• [Short exercise] Copy each of the rows below word for word.

## START Records supplied

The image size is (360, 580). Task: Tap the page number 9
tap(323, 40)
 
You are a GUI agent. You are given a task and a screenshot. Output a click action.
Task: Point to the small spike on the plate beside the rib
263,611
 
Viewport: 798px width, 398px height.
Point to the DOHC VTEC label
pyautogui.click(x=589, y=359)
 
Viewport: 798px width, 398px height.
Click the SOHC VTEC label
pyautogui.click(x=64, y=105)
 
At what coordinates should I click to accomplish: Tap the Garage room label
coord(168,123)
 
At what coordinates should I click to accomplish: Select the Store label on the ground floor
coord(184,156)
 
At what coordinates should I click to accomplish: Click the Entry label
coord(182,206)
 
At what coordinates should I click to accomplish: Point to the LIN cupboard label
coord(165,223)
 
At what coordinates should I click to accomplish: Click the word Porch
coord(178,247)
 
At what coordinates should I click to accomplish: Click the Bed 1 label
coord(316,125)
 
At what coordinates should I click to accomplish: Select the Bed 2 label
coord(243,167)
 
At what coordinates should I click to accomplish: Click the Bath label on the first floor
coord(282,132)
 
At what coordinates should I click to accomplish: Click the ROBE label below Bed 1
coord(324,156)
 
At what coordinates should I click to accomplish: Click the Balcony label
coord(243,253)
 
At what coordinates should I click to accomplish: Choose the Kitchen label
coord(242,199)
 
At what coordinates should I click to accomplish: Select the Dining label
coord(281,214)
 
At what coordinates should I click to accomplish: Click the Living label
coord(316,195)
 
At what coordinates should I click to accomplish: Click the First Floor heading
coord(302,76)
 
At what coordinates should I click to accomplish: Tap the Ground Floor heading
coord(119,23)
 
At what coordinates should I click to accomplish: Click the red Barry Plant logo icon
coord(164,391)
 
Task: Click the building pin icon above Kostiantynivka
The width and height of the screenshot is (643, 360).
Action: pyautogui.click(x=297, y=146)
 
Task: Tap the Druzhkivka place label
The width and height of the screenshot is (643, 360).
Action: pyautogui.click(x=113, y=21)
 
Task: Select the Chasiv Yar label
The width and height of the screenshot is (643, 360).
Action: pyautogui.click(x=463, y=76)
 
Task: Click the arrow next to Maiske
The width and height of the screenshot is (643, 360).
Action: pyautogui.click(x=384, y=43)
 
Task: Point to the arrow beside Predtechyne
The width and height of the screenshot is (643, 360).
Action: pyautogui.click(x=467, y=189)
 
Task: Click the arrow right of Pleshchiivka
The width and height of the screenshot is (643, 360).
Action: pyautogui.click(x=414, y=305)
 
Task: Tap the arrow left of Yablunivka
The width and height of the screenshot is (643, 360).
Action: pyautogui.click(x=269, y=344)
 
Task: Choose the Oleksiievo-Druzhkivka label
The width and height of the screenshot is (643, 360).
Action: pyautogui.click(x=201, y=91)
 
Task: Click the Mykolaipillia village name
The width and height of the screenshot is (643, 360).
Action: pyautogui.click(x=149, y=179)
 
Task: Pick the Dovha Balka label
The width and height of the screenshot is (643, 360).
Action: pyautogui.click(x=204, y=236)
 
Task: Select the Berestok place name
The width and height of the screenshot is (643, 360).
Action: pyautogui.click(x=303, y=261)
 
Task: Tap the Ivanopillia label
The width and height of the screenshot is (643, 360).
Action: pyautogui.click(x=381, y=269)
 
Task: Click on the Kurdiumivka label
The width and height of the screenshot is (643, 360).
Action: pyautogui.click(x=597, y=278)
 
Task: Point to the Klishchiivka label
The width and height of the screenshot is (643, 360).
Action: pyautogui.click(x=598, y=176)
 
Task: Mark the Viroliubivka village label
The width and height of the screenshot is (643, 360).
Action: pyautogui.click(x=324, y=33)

## END Records supplied

• [Solution to this task]
The image size is (360, 580). Task: Tap the page number 9
tap(323, 40)
 
You are a GUI agent. You are given a task and a screenshot. Output a click action.
Task: Point to the small spike on the plate beside the rib
263,611
 
Viewport: 798px width, 398px height.
Point to the DOHC VTEC label
pyautogui.click(x=589, y=359)
 
Viewport: 798px width, 398px height.
Click the SOHC VTEC label
pyautogui.click(x=64, y=105)
 
At what coordinates should I click to accomplish: Tap the Garage room label
coord(168,123)
 
At what coordinates should I click to accomplish: Select the Store label on the ground floor
coord(184,156)
 
At what coordinates should I click to accomplish: Click the Entry label
coord(182,206)
 
At what coordinates should I click to accomplish: Point to the LIN cupboard label
coord(165,223)
 
At what coordinates should I click to accomplish: Click the word Porch
coord(178,247)
 
At what coordinates should I click to accomplish: Click the Bed 1 label
coord(316,125)
 
At what coordinates should I click to accomplish: Select the Bed 2 label
coord(243,167)
 
At what coordinates should I click to accomplish: Click the Bath label on the first floor
coord(282,132)
 
At what coordinates should I click to accomplish: Click the ROBE label below Bed 1
coord(324,156)
 
At what coordinates should I click to accomplish: Click the Balcony label
coord(243,253)
 
At what coordinates should I click to accomplish: Choose the Kitchen label
coord(242,199)
 
At what coordinates should I click to accomplish: Select the Dining label
coord(281,214)
 
At what coordinates should I click to accomplish: Click the Living label
coord(316,195)
 
At what coordinates should I click to accomplish: Click the First Floor heading
coord(302,76)
 
At what coordinates should I click to accomplish: Tap the Ground Floor heading
coord(119,23)
 
At what coordinates should I click to accomplish: Click the red Barry Plant logo icon
coord(164,391)
 
Task: Click the building pin icon above Kostiantynivka
The width and height of the screenshot is (643, 360).
Action: pyautogui.click(x=297, y=146)
 
Task: Tap the Druzhkivka place label
The width and height of the screenshot is (643, 360).
Action: pyautogui.click(x=113, y=21)
 
Task: Select the Chasiv Yar label
The width and height of the screenshot is (643, 360).
Action: pyautogui.click(x=463, y=76)
 
Task: Click the arrow next to Maiske
The width and height of the screenshot is (643, 360).
Action: pyautogui.click(x=384, y=43)
 
Task: Point to the arrow beside Predtechyne
The width and height of the screenshot is (643, 360).
Action: pyautogui.click(x=467, y=189)
 
Task: Click the arrow right of Pleshchiivka
The width and height of the screenshot is (643, 360).
Action: pyautogui.click(x=414, y=305)
 
Task: Tap the arrow left of Yablunivka
The width and height of the screenshot is (643, 360).
Action: pyautogui.click(x=269, y=344)
 
Task: Choose the Oleksiievo-Druzhkivka label
The width and height of the screenshot is (643, 360).
Action: pyautogui.click(x=201, y=91)
 
Task: Click the Mykolaipillia village name
The width and height of the screenshot is (643, 360).
Action: pyautogui.click(x=149, y=179)
 
Task: Pick the Dovha Balka label
The width and height of the screenshot is (643, 360).
Action: pyautogui.click(x=204, y=236)
 
Task: Select the Berestok place name
The width and height of the screenshot is (643, 360).
Action: pyautogui.click(x=303, y=261)
 
Task: Tap the Ivanopillia label
The width and height of the screenshot is (643, 360).
Action: pyautogui.click(x=381, y=269)
 
Task: Click on the Kurdiumivka label
The width and height of the screenshot is (643, 360).
Action: pyautogui.click(x=597, y=278)
 
Task: Point to the Klishchiivka label
The width and height of the screenshot is (643, 360).
Action: pyautogui.click(x=598, y=176)
 
Task: Mark the Viroliubivka village label
The width and height of the screenshot is (643, 360).
Action: pyautogui.click(x=324, y=33)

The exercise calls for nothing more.